→ WHAT THE EXERCISE ASKS
Please reproduce all of the data below exactly, leaving each picture out.

→ TASK DATA
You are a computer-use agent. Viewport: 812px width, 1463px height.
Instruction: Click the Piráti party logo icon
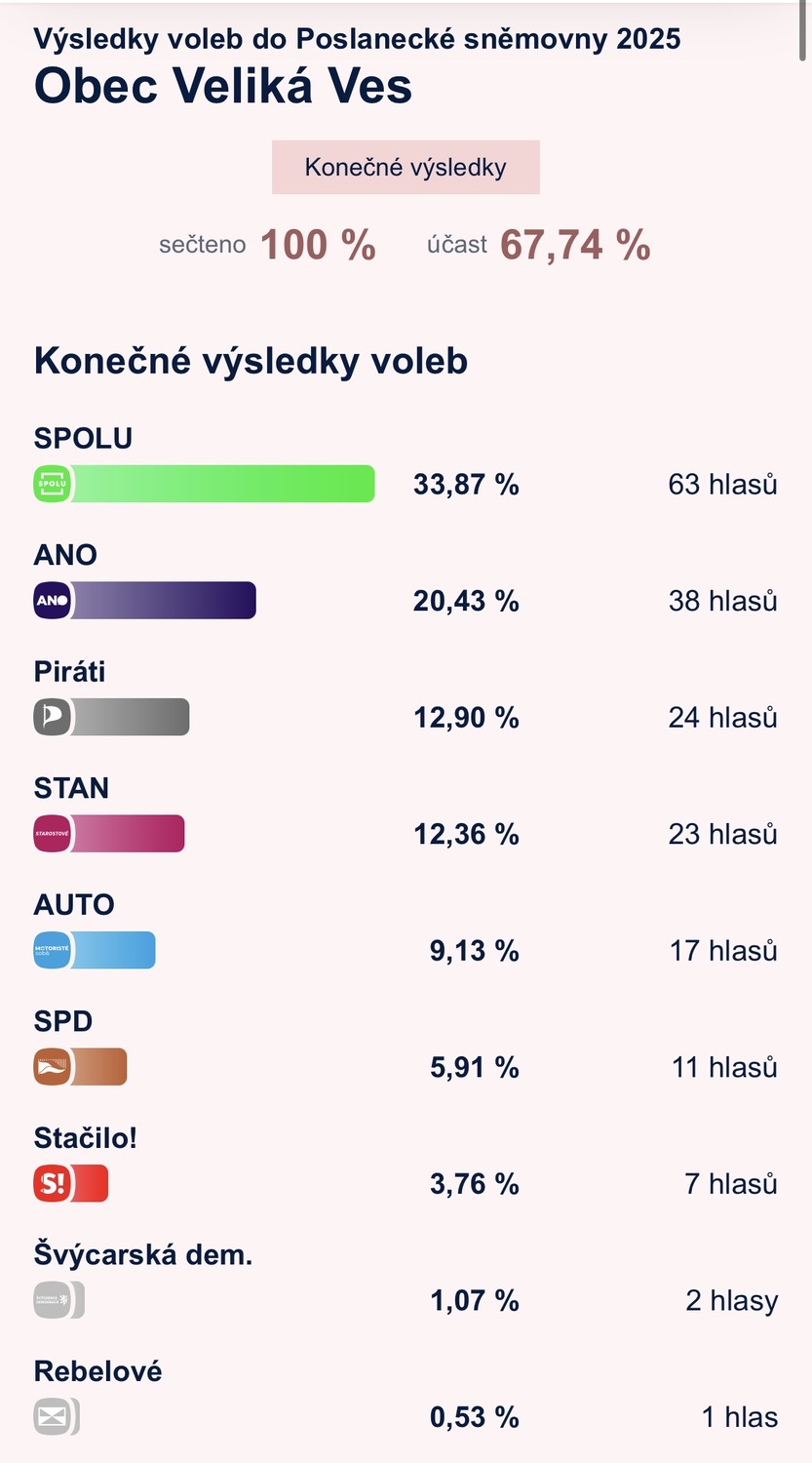point(52,717)
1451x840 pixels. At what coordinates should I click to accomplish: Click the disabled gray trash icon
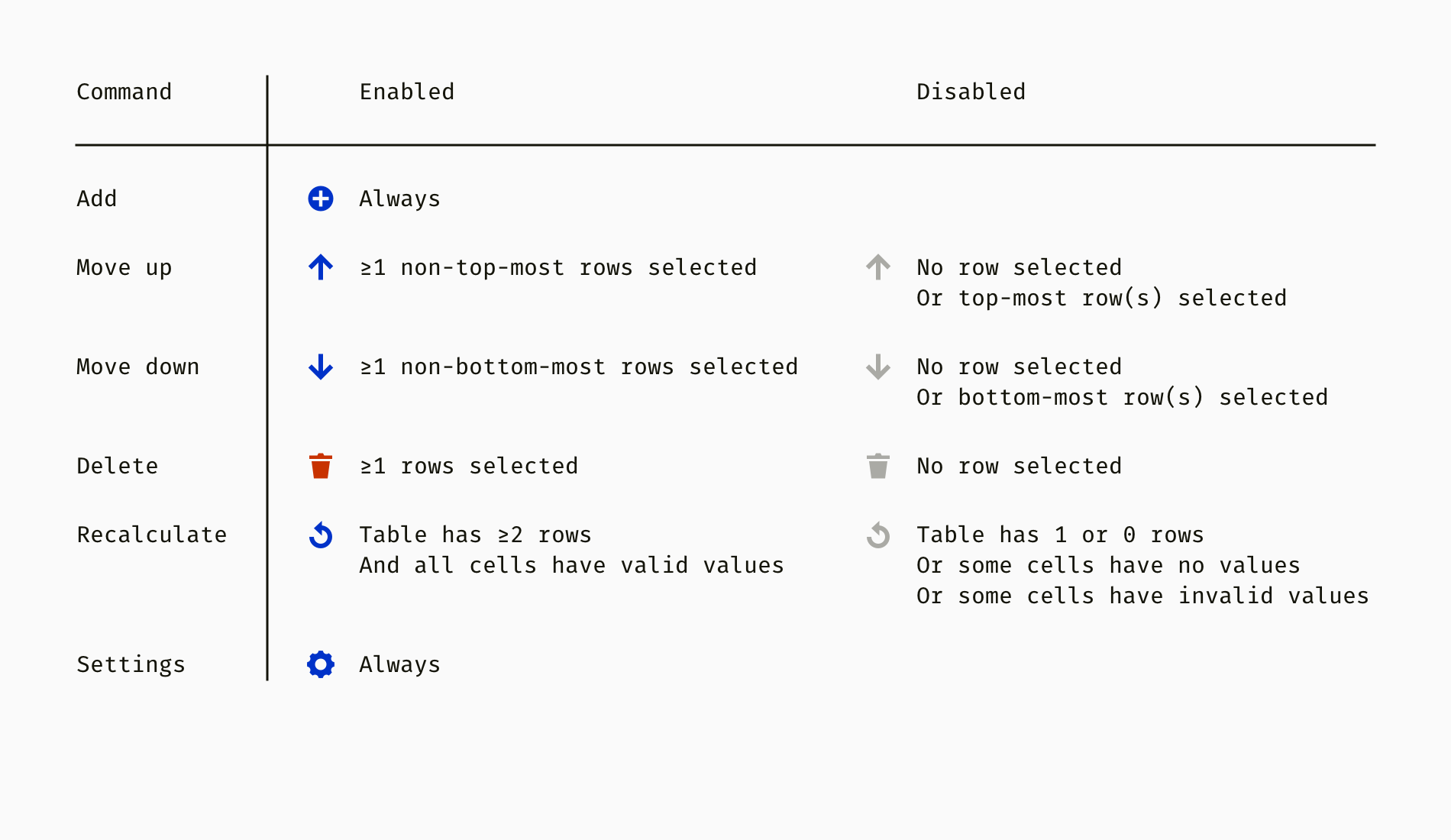tap(878, 466)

→ RESULT FOR THIS TASK
You are a computer-use agent. Viewport: 812px width, 1463px height.
Instruction: Click the Piráti party logo icon
point(52,717)
1451x840 pixels. At what coordinates should I click to accomplish: Click the disabled gray trash icon
tap(878, 466)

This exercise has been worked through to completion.